(Saved data entries)
Segment Open
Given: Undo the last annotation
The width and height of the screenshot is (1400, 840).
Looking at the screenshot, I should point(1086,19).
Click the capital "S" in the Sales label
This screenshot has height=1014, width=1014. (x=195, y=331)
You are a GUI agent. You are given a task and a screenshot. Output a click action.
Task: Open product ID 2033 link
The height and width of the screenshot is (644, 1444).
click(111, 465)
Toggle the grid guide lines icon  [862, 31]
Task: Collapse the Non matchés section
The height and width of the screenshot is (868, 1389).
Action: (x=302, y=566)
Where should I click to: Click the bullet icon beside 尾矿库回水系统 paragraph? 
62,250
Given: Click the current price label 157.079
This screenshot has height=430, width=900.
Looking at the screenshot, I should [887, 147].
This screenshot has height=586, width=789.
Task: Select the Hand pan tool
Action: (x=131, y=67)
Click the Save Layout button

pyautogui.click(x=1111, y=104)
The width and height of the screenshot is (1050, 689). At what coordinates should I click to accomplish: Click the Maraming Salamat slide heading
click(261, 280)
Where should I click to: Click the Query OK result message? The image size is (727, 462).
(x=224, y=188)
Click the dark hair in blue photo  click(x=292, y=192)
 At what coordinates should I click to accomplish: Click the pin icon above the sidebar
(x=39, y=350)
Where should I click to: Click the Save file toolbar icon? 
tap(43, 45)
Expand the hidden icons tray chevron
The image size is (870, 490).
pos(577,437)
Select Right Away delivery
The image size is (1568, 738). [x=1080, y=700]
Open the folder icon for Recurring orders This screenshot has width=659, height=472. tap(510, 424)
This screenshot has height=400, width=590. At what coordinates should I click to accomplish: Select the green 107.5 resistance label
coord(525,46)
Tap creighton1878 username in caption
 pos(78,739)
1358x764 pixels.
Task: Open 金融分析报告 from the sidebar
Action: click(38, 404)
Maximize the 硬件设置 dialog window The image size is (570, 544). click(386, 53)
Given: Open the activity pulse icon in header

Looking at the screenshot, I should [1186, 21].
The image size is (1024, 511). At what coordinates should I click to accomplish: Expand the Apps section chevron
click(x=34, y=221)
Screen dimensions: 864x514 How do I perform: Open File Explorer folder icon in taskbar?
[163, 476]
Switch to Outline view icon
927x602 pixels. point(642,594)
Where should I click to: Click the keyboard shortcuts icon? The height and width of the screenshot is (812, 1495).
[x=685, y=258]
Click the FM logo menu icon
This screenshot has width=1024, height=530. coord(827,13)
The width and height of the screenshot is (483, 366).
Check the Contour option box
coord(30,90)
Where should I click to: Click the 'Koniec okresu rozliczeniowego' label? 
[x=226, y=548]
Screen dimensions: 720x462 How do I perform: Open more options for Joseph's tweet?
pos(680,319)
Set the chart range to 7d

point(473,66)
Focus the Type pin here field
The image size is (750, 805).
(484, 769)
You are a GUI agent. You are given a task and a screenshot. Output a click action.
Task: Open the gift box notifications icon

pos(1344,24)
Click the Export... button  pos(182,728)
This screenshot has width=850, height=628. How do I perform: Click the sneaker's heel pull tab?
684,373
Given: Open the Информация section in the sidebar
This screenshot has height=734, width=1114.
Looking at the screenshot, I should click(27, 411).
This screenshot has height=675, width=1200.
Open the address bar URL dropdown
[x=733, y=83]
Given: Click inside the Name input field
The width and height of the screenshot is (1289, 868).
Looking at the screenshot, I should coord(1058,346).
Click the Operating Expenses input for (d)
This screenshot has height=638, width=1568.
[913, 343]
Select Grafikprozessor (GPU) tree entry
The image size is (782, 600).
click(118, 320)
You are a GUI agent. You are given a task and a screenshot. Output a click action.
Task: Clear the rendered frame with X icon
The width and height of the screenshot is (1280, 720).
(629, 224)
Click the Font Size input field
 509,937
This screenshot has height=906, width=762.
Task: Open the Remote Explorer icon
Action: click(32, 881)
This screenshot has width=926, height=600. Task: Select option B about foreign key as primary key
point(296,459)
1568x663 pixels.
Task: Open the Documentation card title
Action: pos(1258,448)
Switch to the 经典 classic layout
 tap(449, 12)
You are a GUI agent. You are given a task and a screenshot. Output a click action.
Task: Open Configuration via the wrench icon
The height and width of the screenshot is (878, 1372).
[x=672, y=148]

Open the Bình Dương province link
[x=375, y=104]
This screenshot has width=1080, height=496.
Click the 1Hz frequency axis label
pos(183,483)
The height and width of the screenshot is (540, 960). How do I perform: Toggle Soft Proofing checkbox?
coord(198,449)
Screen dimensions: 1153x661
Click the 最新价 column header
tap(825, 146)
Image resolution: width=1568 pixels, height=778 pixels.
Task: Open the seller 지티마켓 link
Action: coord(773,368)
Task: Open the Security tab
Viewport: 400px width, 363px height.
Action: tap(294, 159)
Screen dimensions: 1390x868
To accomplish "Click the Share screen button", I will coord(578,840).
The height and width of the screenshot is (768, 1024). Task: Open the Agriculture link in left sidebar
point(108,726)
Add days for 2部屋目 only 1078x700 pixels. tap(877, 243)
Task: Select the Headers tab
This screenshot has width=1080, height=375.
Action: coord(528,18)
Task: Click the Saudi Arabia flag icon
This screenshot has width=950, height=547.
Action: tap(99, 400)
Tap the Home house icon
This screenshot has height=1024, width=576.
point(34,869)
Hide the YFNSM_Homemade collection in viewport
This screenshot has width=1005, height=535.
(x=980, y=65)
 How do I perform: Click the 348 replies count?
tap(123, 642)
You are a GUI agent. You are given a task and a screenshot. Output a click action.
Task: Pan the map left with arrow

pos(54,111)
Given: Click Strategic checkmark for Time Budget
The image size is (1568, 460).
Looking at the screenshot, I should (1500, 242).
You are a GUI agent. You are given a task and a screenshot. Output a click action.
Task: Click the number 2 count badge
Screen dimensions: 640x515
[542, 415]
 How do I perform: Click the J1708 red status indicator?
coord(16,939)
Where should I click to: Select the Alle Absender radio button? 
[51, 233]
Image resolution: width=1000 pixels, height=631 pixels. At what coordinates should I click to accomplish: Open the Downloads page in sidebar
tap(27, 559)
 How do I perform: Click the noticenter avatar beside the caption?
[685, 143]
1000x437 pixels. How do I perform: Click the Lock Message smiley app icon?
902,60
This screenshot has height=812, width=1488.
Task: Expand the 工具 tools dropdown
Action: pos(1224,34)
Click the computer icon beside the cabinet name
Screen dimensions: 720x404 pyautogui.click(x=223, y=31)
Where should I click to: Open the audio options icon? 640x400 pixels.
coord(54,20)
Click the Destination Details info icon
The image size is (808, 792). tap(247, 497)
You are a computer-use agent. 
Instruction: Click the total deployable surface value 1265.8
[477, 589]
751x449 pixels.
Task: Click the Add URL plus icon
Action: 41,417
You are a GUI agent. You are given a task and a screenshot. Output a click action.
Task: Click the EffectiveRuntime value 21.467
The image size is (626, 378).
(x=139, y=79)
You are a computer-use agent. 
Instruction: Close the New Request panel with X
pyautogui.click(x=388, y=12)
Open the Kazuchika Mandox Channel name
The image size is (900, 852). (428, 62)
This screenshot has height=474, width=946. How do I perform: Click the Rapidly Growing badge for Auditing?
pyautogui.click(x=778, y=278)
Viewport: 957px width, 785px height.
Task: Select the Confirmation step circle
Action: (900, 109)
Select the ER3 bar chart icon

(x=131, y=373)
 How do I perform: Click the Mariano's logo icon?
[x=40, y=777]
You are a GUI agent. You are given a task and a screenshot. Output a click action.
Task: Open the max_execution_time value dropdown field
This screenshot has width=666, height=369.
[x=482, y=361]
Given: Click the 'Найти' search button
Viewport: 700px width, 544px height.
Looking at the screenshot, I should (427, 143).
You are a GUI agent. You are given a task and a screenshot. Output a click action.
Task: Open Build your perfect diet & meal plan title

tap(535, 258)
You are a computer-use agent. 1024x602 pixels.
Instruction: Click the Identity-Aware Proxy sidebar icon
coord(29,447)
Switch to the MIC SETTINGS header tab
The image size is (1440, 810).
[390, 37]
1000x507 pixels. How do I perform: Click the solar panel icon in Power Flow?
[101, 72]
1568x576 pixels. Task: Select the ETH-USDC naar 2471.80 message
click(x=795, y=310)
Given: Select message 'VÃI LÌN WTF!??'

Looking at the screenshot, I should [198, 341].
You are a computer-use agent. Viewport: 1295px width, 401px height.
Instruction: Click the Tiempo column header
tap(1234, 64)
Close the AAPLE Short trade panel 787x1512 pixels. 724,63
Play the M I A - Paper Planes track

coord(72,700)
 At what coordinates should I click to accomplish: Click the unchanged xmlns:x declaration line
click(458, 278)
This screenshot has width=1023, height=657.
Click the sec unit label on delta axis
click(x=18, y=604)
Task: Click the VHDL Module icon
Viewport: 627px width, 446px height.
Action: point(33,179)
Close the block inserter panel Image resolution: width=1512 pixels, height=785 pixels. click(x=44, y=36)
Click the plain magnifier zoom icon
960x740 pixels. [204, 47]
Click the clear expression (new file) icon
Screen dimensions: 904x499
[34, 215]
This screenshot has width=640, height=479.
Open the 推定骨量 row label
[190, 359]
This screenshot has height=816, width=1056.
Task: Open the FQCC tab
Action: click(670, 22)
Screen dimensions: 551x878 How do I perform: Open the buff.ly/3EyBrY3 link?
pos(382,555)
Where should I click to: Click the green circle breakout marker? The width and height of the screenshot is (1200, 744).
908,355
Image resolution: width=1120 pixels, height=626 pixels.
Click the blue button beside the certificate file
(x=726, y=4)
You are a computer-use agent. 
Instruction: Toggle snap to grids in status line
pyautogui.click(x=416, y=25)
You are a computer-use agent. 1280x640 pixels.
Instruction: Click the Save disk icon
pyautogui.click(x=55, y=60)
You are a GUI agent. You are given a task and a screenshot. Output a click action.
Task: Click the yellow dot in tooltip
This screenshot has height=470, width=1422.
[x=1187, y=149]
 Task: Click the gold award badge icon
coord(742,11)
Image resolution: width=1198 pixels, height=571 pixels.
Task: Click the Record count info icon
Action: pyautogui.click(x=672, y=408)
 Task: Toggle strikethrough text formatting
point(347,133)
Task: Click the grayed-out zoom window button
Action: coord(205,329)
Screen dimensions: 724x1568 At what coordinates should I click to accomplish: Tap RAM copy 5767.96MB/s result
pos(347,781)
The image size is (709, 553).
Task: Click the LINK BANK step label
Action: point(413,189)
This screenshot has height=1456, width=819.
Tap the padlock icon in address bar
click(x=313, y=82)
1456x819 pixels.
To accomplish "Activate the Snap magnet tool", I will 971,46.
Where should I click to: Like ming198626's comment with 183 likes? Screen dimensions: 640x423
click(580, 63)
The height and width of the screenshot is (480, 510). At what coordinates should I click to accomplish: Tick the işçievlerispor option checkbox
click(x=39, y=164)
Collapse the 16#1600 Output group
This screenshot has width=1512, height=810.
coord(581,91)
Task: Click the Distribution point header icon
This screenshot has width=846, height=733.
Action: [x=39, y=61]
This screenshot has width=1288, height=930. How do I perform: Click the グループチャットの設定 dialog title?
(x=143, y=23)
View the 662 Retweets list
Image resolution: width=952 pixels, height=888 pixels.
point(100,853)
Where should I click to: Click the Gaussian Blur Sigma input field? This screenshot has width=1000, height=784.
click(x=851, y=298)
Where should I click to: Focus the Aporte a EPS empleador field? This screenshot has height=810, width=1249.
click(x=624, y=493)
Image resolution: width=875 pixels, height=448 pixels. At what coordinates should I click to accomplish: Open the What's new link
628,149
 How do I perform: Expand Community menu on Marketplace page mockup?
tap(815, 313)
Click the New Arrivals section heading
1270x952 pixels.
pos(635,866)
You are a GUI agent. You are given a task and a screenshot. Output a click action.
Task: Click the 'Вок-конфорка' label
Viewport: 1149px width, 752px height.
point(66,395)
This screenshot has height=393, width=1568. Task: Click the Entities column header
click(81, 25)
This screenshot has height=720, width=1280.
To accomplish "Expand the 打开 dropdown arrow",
Segment Closed
Exercise aim → Count each line of the data where the word "will" appears, then reply with the total only.

Written response → 2